**Assignment**
Every line from the one containing "The height and width of the screenshot is (406, 412)." through the end of the data is to be copied exactly, and nothing outside that range.

**Dataset entries**

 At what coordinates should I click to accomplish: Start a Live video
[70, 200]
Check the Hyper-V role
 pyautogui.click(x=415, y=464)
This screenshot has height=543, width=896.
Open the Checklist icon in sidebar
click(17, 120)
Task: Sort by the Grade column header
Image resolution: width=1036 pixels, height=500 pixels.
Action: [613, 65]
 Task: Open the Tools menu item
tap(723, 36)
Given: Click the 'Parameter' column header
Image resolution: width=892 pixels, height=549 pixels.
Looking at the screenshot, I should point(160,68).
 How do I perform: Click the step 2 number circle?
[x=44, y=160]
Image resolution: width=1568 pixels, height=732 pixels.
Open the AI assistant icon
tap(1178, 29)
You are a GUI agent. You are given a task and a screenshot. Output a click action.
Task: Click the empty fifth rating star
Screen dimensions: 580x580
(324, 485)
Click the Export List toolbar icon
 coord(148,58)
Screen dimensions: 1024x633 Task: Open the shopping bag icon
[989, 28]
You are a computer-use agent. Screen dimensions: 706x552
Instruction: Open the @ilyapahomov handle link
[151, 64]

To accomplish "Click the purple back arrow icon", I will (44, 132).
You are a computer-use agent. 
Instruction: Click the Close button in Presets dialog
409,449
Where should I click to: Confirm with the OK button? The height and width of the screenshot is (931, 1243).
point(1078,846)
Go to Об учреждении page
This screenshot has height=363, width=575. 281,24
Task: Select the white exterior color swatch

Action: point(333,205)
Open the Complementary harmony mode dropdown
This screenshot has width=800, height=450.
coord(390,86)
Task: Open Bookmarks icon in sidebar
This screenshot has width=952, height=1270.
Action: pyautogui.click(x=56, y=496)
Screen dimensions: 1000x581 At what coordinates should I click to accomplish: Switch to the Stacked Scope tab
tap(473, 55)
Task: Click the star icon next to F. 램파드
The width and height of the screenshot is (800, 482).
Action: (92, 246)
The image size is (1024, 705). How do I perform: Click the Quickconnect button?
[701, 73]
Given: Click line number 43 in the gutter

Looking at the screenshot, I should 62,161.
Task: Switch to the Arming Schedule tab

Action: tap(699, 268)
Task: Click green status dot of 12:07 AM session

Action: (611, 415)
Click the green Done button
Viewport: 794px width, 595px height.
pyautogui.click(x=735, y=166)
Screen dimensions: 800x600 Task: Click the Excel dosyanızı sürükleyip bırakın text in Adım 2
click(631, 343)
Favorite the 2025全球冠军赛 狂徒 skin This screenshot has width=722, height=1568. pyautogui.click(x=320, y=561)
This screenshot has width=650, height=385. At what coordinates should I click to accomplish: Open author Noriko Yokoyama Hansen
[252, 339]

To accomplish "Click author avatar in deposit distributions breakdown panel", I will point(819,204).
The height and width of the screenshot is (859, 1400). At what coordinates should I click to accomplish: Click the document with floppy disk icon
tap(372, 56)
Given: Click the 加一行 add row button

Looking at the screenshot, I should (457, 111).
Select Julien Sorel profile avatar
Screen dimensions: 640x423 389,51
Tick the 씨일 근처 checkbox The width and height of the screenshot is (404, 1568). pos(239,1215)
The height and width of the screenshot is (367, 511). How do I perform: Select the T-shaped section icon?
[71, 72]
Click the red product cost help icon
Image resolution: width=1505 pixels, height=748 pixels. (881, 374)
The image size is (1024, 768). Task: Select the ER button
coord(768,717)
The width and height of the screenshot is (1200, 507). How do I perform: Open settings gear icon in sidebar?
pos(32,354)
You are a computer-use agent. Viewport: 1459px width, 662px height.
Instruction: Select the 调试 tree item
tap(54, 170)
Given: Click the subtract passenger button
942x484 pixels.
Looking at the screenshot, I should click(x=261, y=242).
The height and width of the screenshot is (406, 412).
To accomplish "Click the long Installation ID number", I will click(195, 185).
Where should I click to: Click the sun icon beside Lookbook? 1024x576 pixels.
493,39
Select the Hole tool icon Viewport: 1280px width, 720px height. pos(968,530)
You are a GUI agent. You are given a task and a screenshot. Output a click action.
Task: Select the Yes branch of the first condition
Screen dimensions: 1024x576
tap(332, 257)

**Answer space**
The height and width of the screenshot is (406, 412).
To accomplish "Click the long Installation ID number", I will click(195, 185).
Where should I click to: Click the sun icon beside Lookbook? 1024x576 pixels.
493,39
Select the Hole tool icon Viewport: 1280px width, 720px height. pos(968,530)
You are a GUI agent. You are given a task and a screenshot. Output a click action.
Task: Select the Yes branch of the first condition
Screen dimensions: 1024x576
tap(332, 257)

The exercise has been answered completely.